La profusion de concerts ne signifie pour autant pas que les gens se déplacent à tous les concerts. La globalisation ambiante pousse les comportements à aller vers le plus gros, le plus " rassembleur ", au détriment des concerts locaux. Ca n’est pas non plus un phénomène récent. Beaucoup de groupes dans le passé ont pu rencontrer les tournées avec des dates où la salle n’est pas beaucoup remplie. Ils sont juste plus nombreux à faire ce constat maintenant.

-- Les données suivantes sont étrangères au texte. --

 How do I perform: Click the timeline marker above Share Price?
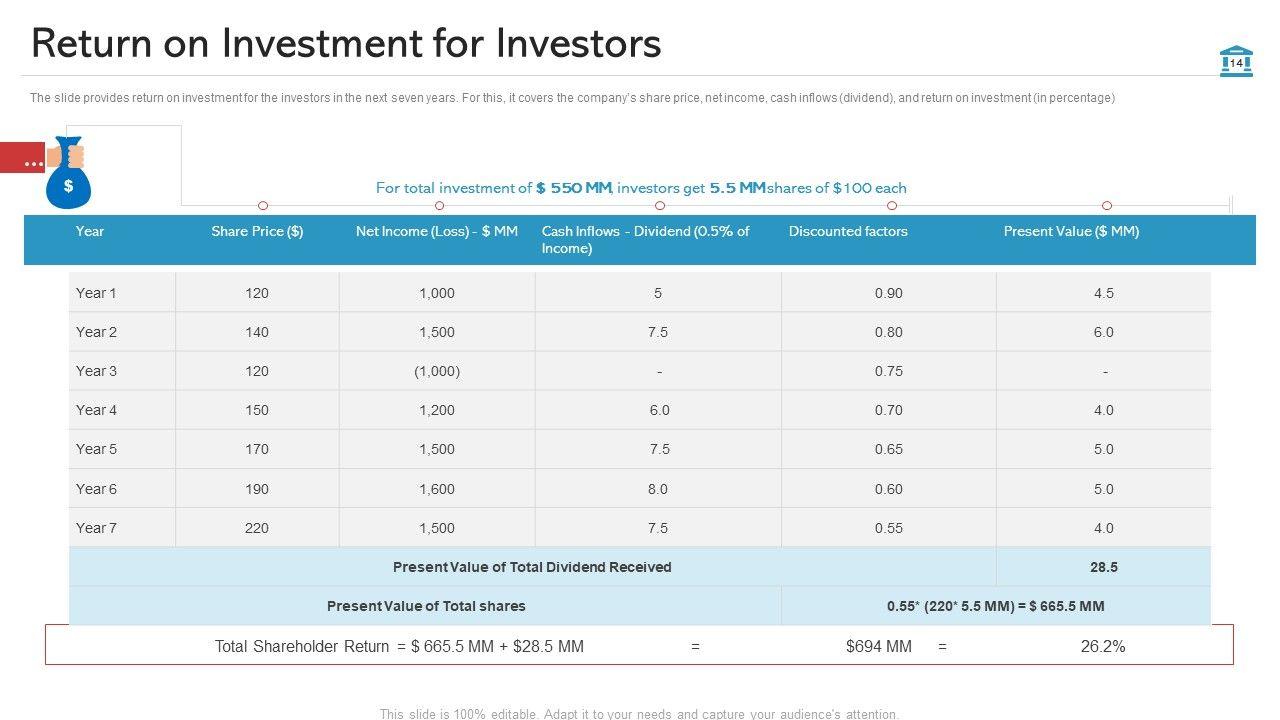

Et les petites distros dans tout ça ?

Ils ne sont plus les détenteurs de pépites durement dénichées, des passeurs de connaissance qu’on remerciera toute sa vie pour avoir fait découvert tel groupe. Car si le public achète moins, ou ne passe plus par ces canaux, il les connait, ces pépites. Le passage de connaissance change de biais et l’accès à la découverte est désormais immédiat. Il reste des afficionados, et des nouvelles générations qui conservent un mode de consommation à l’ancienne, mais ils sont très peu et plus suffisants pour assurer le modèle économique. Quant aux anciens, souvenez-vous que quand le CD est sorti, la majorité a vendu ses vinyls pour adopter ce nouveau medium, plus facile d’accès. Eh bien ils s’approprient le tout internet aussi bien, et délaissent les distros (sans parler du mode de vie qui change, les priorités à la famille, etc etc).

Il reste des solutions à inventer, pour arriver à maintenir un public qui suit le mouvement de fond, inexorable. Maintenir, mais pour combien de temps encore ?

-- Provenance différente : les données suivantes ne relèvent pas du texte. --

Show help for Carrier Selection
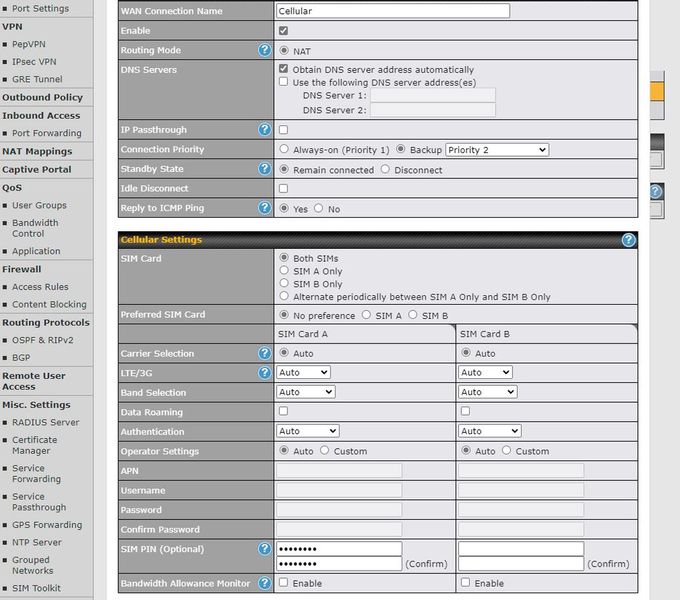click(264, 353)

Quant à un éventuel revirement, comme le retour du vinyl face au CD, il ne pourrait être que cosmétique. Le vinyl revient en force, mais à des volumes largement inférieurs à ceux des années 80, le CD est en baisse drastique (avez-vous remarqué que sur les voitures récentes, l’autoradio ne possède plus de lecteur CD mais une prise USB et logo Blue Tooth ?)

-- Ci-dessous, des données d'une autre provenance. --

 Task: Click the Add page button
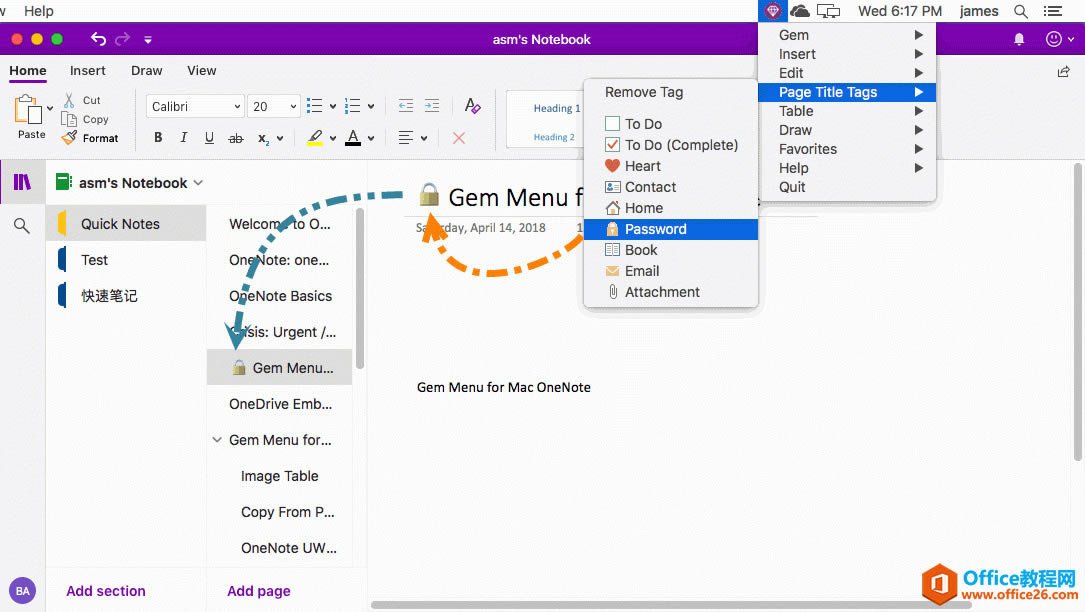point(258,591)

Quel avenir donc pour les petits labels, qui n’ont pas de budget pour intéresser les groupes à fort potentiel, excepté sortir des éditions limitées destinées à la collection ? A mon avis aucun.

Nous tournons une page de l’Histoire du Metal, une séquence qui aura permis l’explosion d’une foultitude de groupes, et si seulement une petite partie aura pu tirer son épingle du jeu et traverser les limbes du temps, la création aura été énorme.
Il restera évidemment un grand mouvement de création musicale, par tout autant de groupes, mais ils ne seront enregistrés, disponibles et maintenus que jusqu’à ce qu’un disque dur grille. On ne saura présumer de la qualité et de la création artistique, au travers de produits à grande échelle mais à chaque époque qui tourne en rond, un mouvement de réaction casse les chaînes de la consensualité. De nouveaux moyens de diffusion les porteront.

Commentaires

  • De mon point de vue qui est celui d'un simple passionné de metal, j'entends depuis bien des années que le support physique va mal. Ça m'inquiète toujours quand je lis ça et puis j'oublie pendant un temps car au final j'arrive toujours à me procurer ma dose d'albums par mois.
    Bien sûr je ne renie pas le fait que ça se passe vraiment, ça m'emmerderai d'ailleurs beaucoup qu'à terme le physique disparaisse.
    Même si tout a déjà été dit avec la réapparition du trve black, ça me fait plaisir de trouver d'excellents albums dans ce style en 2019 (je suis de ceux qui trouvent que le BM n'a pas forcément besoin de changement pour être bon).